Aujourd’hui, dans la paroisse Saint-Jean, c’est le dimanche des amis et des voisins. Deux fois par an, les paroissiens sont invités à proposer à un voisin, à une connaissance, à un ami, une amie de participer au culte avec eux. L’intention n’est pas de faire du racolage ou de battre des records de participation au culte pour figurer dans le livre des records.
Ce qui est en jeu, c’est de multiplier des gestes d’ouverture et d’accueil; c’est d’inviter au partage; c’est de se rappeler que l’Eglise et les croyants sont envoyés par le Christ à la rencontre du prochain, du voisin, des autres. Pas deux jours par année, mais tous les jours.

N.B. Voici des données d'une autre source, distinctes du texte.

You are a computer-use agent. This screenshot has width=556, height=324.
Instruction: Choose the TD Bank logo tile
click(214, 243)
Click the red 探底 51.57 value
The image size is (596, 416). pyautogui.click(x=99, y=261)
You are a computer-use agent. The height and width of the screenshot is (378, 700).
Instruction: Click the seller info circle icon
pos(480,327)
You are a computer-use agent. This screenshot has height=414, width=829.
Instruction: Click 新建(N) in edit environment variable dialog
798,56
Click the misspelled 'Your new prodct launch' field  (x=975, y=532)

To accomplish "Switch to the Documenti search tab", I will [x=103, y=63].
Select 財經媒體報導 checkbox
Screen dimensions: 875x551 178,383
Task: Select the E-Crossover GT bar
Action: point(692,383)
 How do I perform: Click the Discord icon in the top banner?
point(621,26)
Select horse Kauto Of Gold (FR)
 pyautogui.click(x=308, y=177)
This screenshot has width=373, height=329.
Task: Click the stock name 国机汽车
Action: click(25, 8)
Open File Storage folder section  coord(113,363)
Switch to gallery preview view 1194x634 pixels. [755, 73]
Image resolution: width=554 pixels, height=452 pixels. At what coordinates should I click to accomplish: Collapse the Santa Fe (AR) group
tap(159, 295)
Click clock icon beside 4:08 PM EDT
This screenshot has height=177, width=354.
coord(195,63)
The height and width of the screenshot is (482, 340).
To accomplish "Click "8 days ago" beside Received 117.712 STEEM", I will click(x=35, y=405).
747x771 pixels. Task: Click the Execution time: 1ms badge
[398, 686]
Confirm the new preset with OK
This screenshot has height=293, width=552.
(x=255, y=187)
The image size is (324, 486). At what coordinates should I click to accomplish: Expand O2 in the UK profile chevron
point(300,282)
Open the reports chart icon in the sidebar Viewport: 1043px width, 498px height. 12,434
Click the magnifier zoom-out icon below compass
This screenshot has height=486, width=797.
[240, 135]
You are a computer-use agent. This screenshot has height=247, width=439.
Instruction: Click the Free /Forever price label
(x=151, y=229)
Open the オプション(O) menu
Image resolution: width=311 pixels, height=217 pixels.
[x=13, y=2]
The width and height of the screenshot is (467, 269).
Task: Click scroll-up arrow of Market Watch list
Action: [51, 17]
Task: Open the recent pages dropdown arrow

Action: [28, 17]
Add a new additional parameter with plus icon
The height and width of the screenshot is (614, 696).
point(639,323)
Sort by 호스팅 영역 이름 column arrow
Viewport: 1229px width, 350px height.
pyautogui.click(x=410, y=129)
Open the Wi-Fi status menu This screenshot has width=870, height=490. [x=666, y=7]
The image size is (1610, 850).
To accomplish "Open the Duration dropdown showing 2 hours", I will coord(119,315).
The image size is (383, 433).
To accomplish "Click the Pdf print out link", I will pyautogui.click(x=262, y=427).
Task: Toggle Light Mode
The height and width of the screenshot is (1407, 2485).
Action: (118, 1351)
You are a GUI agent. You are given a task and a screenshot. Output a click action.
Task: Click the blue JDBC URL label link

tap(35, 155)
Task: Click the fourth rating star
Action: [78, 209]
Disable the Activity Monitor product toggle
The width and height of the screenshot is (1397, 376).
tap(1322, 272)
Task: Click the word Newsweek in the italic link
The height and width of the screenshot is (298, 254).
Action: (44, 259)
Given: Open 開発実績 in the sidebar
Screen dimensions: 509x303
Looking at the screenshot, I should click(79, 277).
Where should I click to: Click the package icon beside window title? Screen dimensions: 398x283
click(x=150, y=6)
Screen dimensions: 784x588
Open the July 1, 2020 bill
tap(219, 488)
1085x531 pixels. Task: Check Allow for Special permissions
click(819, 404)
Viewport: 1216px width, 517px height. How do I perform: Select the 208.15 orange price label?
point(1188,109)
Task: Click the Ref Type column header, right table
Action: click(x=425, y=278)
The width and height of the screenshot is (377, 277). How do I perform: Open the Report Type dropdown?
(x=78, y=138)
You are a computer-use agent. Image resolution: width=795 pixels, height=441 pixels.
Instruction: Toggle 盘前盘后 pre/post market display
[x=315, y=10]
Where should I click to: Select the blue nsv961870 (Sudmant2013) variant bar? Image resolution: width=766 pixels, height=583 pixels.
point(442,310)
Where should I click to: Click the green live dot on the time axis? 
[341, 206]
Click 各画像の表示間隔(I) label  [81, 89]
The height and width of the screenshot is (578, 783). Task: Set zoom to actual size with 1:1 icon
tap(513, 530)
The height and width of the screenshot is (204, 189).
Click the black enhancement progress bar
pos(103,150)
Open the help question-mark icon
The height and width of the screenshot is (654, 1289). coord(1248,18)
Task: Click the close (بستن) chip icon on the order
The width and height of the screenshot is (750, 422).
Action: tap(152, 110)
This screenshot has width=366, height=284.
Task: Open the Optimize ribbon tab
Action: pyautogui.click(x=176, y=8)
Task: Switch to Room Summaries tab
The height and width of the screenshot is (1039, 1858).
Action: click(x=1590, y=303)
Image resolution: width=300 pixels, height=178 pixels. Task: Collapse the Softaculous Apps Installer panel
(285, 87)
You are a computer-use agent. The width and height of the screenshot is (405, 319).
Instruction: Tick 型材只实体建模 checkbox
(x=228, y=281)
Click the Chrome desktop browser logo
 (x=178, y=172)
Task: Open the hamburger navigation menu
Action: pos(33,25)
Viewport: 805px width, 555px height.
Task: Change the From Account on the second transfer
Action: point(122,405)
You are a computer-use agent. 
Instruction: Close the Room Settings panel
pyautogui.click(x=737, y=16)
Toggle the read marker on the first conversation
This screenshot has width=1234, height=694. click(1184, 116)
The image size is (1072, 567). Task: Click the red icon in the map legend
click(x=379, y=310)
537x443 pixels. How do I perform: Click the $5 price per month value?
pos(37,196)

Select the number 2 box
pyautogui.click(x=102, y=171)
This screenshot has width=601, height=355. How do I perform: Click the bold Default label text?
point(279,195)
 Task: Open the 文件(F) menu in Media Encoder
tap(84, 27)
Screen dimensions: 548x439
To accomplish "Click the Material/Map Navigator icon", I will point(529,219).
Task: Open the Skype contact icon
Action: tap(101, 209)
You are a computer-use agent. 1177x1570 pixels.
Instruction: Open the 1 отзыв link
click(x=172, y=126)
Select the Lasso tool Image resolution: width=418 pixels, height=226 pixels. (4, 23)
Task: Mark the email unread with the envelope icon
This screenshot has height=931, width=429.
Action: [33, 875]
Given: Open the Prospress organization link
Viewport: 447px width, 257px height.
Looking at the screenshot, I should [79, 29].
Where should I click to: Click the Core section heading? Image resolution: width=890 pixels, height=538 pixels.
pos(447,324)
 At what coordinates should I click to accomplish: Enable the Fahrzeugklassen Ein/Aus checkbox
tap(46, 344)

Je pense à vous qui nous écoutez à la radio, ou peut-être sur Internet quelque part dans le monde. Et je me demande ce que vous pensez de ce dimanche des amis et des voisins, de cette idée ? Certains d’entre vous se disent qu’ils n’auraient pas du tout envie qu’on vienne les inviter. Vous vivez votre foi sans ressentir le besoin d’être relié à une communauté. Vous avez votre vie spirituelle personnelle, vous écoutez le culte ou la messe à la radio. Je comprends. Vous êtes nombreux ainsi.
D’autres se réjouissent d’être en contact avec une communauté. Vous goûtez la saveur d’une visite, d’un téléphone. Si vous le pouvez, vous aimez sortir de chez vous pour rencontrer des frères et des sœurs en la foi.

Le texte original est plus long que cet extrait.